Therapien bei Niertransplantationen...

 
Therapien bei Niertransplantationen...

Die Immunsuppressive Therapie

Ziel der immunsuppressiven Therapie nach Organtransplantation ist es, die Abstoßungsreaktion zu unterdrücken und dabei die immunologische Reaktivität des Empfängers gegenüber Infektionserregern weitgehend zu erhalten. Da das Risiko von Abstoßungsreaktionen während der gesamten Überlebenszeit des Transplantates droht, ist gegenwärtig eine lebenslange Immunsuppression erforderlich. Bei der immunsuppressiven Therapie werden eine initiale Induktions-, eine Basis- oder Erhaltungs-und eine Abstoßungs- bzw. Rejektionstherapie unterschieden. Häufig erfolgt nach der Transplantation eine hochdosierte initiale Induktions-(Quadruple)-Therapie mit Anti-Thymozyten-Globulin (polyklonaler Antikörper = rabbit-ATG), einem Calcineurin-Inhibitor, Mycophenolat (MMF) und Steroiden (Prednisolon). In einigen Zentren werden auch monoklonale Antikörper eingesetzt. Als weitere Basisimmunsuppression wird eine Tripeltherapie mit Calcineurin-Inhibitoren, Azathioprin oder Mycophenolat (MMF) und Steroiden (Prednisolon) durchgeführt. Insbesondere muss nach einer Nierentransplantation die immunsuppressive Therapie den individuellen Gegebenheiten (Anzahl und Grad vorausgegangener Abstoßungsreaktionen, Retransplantation, HLA-Kompatibilität oder Immunisierung des Empfängers (PRA) angepasst werden (-> patientenadaptierte Immunsuppression).

Die Abstoßungsdiagnostik und -therapie

Ein Anstieg der Retentionswerte (Kreatinin, Harnstoff), eine Abnahme der Urinmenge und der Osmolalität, Gewichtszunahme, Inappetenz, Erhöhung der Entzündungsparameter und in selten Fällen eine Transplantatschwellung sind Hinweise auf eine akute Abstoßungsreaktion. Die Sonographie ermöglicht zudem die Beurteilung einer Parenchymschwellung und die Beurteilung der renalen Durchblutung. Der Goldstandard ist jedoch noch die ultraschallgesteuerte Nierenbiopsie mit histologischer Diagnosesicherung.
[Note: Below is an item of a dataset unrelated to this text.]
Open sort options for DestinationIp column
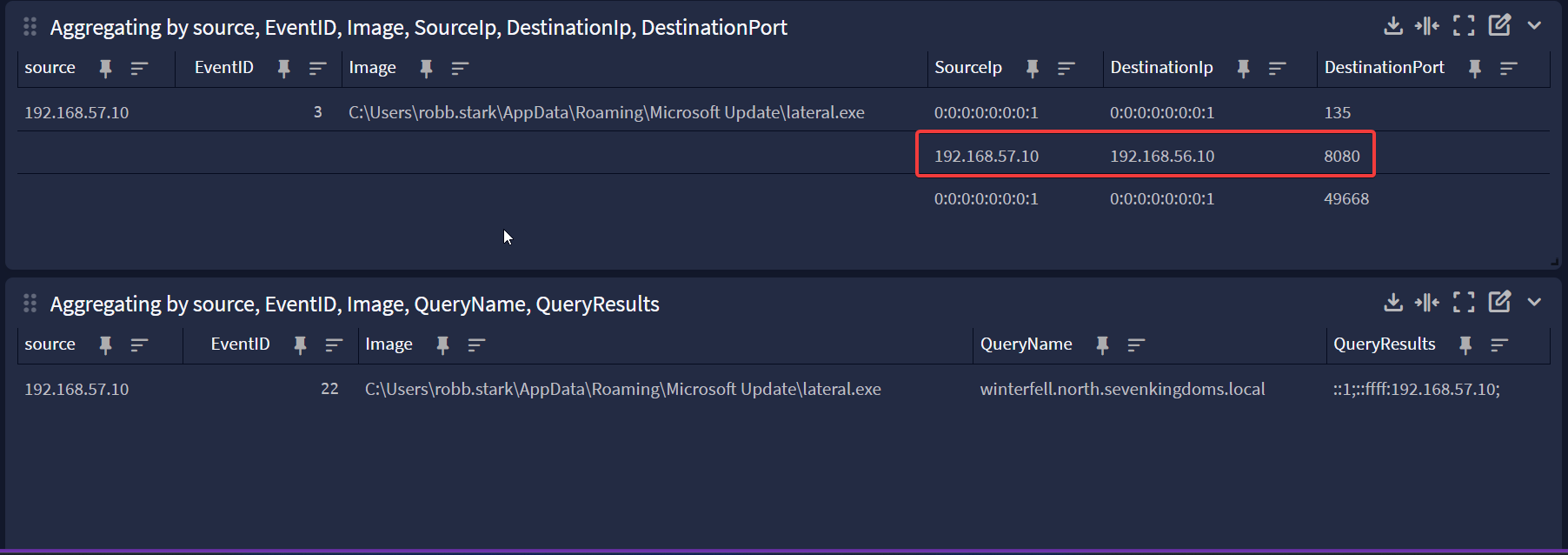This screenshot has height=555, width=1568. [1277, 69]
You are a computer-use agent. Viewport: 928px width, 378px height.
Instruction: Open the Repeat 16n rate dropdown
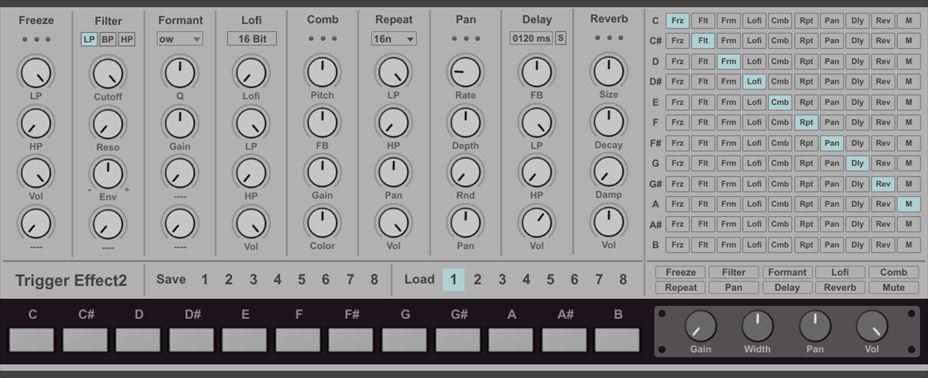tap(394, 39)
Die histologische Einteilung akuter Rejektionen nach Nierentransplantation richtet sich nach einem internationalen Standard, der sog. Banff-Klassifikation, die 5 Schweregrade unterscheidet.
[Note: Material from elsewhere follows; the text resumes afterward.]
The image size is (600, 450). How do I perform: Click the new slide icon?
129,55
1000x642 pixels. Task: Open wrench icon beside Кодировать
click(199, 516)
Die Rejektionstherapie wird zunächst mit einer Methylprednisolon-Stoßtherapie (500-1000mg) über 3 Tage, aber auch bis zu 7 Tagen und länger durchgeführt. Beim Vorliegen einer steroidresistenten Abstoßung erfolgt die Therapie mit Anti-Thymozyten-Globulin (polyklonalen Antikörper = rabbit-ATG) oder monoklonalen T-Zell-Antikörper (OKT3; CD3-Antikörper) über 3 bis maximal 10 Tage.

Als Abstoßungsreaktionen im Langzeitverlauf spielen sowohl späte akute als auch chronische Abstoßungsreaktionen eine Rolle. Hierbei sind die chronischen Abstoßungsreaktionen durch eine progrediente Funktionseinschränkung sowie morphologische Veränderungen gekennzeichnet. Als weitere Komplikationen sind die Nephrotoxizität der Immunsuppressiva sowie Rezidive der Grunderkrankung möglich. Diese Komplikationen können zu einem Funktionsverlust des Transplantates beitragen und eine Retransplantation erforderlich machen.